(TASK INPUTS)
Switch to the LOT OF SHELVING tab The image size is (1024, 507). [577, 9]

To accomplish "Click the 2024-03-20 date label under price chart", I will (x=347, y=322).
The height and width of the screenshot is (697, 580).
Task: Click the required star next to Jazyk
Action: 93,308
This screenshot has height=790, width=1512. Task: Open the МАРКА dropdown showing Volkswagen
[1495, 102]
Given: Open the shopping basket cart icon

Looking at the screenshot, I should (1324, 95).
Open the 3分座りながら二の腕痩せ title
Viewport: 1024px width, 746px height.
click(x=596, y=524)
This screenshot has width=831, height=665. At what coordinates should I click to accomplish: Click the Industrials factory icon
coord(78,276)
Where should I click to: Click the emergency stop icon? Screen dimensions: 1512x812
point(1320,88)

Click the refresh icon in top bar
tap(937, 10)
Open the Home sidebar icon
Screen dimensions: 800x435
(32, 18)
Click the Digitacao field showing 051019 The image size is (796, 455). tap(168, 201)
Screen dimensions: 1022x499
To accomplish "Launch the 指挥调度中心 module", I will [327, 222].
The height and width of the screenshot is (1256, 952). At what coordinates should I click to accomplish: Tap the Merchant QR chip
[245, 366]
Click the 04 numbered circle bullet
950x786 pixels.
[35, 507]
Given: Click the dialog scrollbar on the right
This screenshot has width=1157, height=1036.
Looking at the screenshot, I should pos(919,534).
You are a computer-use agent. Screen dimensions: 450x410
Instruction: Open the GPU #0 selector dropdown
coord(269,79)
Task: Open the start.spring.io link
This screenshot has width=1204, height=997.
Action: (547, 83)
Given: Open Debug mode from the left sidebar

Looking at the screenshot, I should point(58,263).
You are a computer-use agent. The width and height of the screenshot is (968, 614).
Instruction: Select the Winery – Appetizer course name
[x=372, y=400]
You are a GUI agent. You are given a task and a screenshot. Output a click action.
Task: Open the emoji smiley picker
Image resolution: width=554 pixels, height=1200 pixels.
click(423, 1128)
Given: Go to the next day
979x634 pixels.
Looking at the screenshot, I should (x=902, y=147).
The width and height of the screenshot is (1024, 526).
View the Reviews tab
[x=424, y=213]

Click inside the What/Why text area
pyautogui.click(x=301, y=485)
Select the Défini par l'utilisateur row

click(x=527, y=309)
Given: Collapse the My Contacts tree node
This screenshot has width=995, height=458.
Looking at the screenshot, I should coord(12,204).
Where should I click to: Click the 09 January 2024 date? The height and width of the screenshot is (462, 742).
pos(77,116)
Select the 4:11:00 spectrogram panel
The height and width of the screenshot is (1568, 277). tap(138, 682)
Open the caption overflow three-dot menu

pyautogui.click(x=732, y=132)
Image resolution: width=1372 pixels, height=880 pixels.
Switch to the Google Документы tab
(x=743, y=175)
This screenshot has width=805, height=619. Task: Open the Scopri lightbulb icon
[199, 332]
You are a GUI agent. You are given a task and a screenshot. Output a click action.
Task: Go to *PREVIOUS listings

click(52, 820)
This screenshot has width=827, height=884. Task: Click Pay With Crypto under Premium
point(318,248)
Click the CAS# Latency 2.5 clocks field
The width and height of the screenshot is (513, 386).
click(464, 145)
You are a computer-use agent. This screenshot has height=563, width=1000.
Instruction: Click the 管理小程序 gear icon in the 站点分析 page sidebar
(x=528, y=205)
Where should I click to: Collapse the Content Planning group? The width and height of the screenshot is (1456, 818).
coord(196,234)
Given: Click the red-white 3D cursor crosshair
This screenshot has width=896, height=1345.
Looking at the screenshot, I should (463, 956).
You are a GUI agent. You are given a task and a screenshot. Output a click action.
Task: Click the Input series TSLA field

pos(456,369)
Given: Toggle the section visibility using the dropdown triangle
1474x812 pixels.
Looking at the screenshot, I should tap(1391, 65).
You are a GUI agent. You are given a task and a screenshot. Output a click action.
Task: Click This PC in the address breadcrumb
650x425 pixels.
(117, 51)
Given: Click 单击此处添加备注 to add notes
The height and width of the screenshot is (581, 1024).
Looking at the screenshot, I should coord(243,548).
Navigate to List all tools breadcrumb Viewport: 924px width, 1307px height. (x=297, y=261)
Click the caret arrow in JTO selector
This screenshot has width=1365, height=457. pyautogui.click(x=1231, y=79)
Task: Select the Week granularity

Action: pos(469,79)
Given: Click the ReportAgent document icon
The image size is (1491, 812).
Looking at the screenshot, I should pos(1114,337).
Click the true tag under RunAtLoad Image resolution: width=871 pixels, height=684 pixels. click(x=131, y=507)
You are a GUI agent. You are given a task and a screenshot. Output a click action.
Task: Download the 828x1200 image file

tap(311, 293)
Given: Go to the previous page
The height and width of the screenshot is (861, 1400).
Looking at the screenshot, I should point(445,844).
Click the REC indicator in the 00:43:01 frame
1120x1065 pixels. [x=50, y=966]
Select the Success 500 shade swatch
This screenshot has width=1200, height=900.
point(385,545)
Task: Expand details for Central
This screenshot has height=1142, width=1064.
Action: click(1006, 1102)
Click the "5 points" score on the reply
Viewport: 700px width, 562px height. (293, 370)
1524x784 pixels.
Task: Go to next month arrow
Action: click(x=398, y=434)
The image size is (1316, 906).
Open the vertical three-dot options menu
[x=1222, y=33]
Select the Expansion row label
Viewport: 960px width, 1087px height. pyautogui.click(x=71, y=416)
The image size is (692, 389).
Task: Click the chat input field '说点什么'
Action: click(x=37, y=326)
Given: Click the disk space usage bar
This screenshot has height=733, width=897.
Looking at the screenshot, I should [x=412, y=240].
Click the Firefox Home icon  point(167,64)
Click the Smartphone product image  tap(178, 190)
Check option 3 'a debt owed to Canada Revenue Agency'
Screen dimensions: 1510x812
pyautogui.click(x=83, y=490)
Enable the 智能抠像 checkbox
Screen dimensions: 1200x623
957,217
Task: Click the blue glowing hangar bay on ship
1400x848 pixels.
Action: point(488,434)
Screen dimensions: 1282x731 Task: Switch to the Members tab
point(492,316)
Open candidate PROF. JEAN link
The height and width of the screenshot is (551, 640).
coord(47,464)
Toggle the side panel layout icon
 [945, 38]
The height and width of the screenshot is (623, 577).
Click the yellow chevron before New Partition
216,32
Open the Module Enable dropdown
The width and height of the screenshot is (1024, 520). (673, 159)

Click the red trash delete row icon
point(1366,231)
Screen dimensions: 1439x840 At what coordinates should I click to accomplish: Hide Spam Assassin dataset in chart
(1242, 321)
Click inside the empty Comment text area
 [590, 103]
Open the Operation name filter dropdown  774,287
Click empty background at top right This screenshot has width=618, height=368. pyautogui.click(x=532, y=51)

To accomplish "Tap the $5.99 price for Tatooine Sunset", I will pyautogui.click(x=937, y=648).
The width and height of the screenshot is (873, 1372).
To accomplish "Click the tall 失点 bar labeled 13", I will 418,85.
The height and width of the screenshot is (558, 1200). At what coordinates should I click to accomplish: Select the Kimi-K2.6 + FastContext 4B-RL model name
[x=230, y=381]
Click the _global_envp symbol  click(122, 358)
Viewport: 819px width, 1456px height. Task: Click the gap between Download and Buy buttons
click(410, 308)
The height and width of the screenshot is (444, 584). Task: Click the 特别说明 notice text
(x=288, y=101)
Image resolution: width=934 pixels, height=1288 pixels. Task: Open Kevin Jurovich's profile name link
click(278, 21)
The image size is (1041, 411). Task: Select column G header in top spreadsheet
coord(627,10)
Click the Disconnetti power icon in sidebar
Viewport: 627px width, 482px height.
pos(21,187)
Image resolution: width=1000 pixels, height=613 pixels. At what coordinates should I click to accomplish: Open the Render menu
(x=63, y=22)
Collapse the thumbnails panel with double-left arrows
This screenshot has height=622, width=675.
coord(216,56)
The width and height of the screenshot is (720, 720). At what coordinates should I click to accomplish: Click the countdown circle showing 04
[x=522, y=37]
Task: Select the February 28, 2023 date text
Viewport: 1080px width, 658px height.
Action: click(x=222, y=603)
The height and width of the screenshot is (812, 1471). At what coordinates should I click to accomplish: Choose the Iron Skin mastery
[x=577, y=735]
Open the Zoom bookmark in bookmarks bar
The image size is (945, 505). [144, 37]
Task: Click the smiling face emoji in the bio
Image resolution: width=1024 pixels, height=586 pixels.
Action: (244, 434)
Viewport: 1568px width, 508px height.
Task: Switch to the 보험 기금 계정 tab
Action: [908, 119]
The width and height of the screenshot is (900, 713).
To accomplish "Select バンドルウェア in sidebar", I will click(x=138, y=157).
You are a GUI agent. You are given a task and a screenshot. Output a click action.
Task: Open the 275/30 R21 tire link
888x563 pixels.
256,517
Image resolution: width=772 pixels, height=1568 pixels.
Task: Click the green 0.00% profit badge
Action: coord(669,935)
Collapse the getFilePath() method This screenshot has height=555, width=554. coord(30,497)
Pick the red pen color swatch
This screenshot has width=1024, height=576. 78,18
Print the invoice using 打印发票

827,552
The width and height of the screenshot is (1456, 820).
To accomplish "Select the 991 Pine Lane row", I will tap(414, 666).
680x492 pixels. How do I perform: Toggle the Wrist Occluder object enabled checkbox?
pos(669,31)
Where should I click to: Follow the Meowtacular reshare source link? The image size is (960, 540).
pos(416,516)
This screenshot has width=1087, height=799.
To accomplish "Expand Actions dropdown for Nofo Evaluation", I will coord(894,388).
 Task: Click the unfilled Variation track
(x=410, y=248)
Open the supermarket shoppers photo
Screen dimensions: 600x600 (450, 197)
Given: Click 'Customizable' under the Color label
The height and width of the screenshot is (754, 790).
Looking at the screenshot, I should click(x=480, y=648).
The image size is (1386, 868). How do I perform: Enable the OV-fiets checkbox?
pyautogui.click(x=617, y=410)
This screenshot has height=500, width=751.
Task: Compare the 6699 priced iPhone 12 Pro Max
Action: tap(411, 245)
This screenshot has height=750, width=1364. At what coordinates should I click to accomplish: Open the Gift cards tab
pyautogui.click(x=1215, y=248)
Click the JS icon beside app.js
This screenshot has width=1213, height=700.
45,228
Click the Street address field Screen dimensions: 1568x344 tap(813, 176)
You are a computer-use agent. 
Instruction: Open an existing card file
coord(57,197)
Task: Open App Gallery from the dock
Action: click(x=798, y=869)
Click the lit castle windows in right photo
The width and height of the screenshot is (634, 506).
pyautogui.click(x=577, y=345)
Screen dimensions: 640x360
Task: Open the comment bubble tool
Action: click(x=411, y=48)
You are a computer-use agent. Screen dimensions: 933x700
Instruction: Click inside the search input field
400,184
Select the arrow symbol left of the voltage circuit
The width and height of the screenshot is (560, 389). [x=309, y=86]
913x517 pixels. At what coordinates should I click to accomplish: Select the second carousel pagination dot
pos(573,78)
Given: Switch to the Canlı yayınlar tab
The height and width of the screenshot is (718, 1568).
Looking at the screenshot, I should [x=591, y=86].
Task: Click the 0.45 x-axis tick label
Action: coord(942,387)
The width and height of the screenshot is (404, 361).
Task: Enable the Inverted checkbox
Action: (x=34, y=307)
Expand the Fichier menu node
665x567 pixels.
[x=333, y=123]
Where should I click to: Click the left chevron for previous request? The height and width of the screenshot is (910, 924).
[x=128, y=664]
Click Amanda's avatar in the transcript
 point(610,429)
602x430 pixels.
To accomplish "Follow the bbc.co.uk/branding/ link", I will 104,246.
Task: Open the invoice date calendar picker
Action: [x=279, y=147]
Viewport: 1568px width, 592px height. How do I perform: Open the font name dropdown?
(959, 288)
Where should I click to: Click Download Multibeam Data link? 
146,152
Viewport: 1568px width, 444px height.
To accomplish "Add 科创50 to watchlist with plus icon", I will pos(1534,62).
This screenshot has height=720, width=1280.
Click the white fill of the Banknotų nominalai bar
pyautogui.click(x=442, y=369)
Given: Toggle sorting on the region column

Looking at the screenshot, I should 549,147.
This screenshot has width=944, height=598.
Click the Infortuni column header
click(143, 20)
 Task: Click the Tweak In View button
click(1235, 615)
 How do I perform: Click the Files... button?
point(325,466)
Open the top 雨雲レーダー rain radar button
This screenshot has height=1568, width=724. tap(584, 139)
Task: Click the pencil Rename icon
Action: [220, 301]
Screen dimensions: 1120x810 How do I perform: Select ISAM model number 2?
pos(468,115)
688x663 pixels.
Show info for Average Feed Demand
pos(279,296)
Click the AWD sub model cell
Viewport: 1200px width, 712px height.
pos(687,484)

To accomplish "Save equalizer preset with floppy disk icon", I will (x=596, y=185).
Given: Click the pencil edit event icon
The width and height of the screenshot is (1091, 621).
(End TASK INPUTS)
EXERCISE DETAILS:
Write out only the lines that run from the line containing "The height and width of the screenshot is (558, 1200)." through the line containing "The width and height of the screenshot is (1456, 820).", both included, exactly as they appear above.

EXPECTED ANSWER:
The height and width of the screenshot is (558, 1200). At what coordinates should I click to accomplish: Select the Kimi-K2.6 + FastContext 4B-RL model name
[x=230, y=381]
Click the _global_envp symbol  click(122, 358)
Viewport: 819px width, 1456px height. Task: Click the gap between Download and Buy buttons
click(410, 308)
The height and width of the screenshot is (444, 584). Task: Click the 特别说明 notice text
(x=288, y=101)
Image resolution: width=934 pixels, height=1288 pixels. Task: Open Kevin Jurovich's profile name link
click(278, 21)
The image size is (1041, 411). Task: Select column G header in top spreadsheet
coord(627,10)
Click the Disconnetti power icon in sidebar
Viewport: 627px width, 482px height.
pos(21,187)
Image resolution: width=1000 pixels, height=613 pixels. At what coordinates should I click to accomplish: Open the Render menu
(x=63, y=22)
Collapse the thumbnails panel with double-left arrows
This screenshot has height=622, width=675.
coord(216,56)
The width and height of the screenshot is (720, 720). At what coordinates should I click to accomplish: Click the countdown circle showing 04
[x=522, y=37]
Task: Select the February 28, 2023 date text
Viewport: 1080px width, 658px height.
Action: click(x=222, y=603)
The height and width of the screenshot is (812, 1471). At what coordinates should I click to accomplish: Choose the Iron Skin mastery
[x=577, y=735]
Open the Zoom bookmark in bookmarks bar
The image size is (945, 505). [144, 37]
Task: Click the smiling face emoji in the bio
Image resolution: width=1024 pixels, height=586 pixels.
Action: (244, 434)
Viewport: 1568px width, 508px height.
Task: Switch to the 보험 기금 계정 tab
Action: [908, 119]
The width and height of the screenshot is (900, 713).
To accomplish "Select バンドルウェア in sidebar", I will click(x=138, y=157).
You are a GUI agent. You are given a task and a screenshot. Output a click action.
Task: Open the 275/30 R21 tire link
888x563 pixels.
256,517
Image resolution: width=772 pixels, height=1568 pixels.
Task: Click the green 0.00% profit badge
Action: coord(669,935)
Collapse the getFilePath() method This screenshot has height=555, width=554. coord(30,497)
Pick the red pen color swatch
This screenshot has width=1024, height=576. 78,18
Print the invoice using 打印发票

827,552
The width and height of the screenshot is (1456, 820).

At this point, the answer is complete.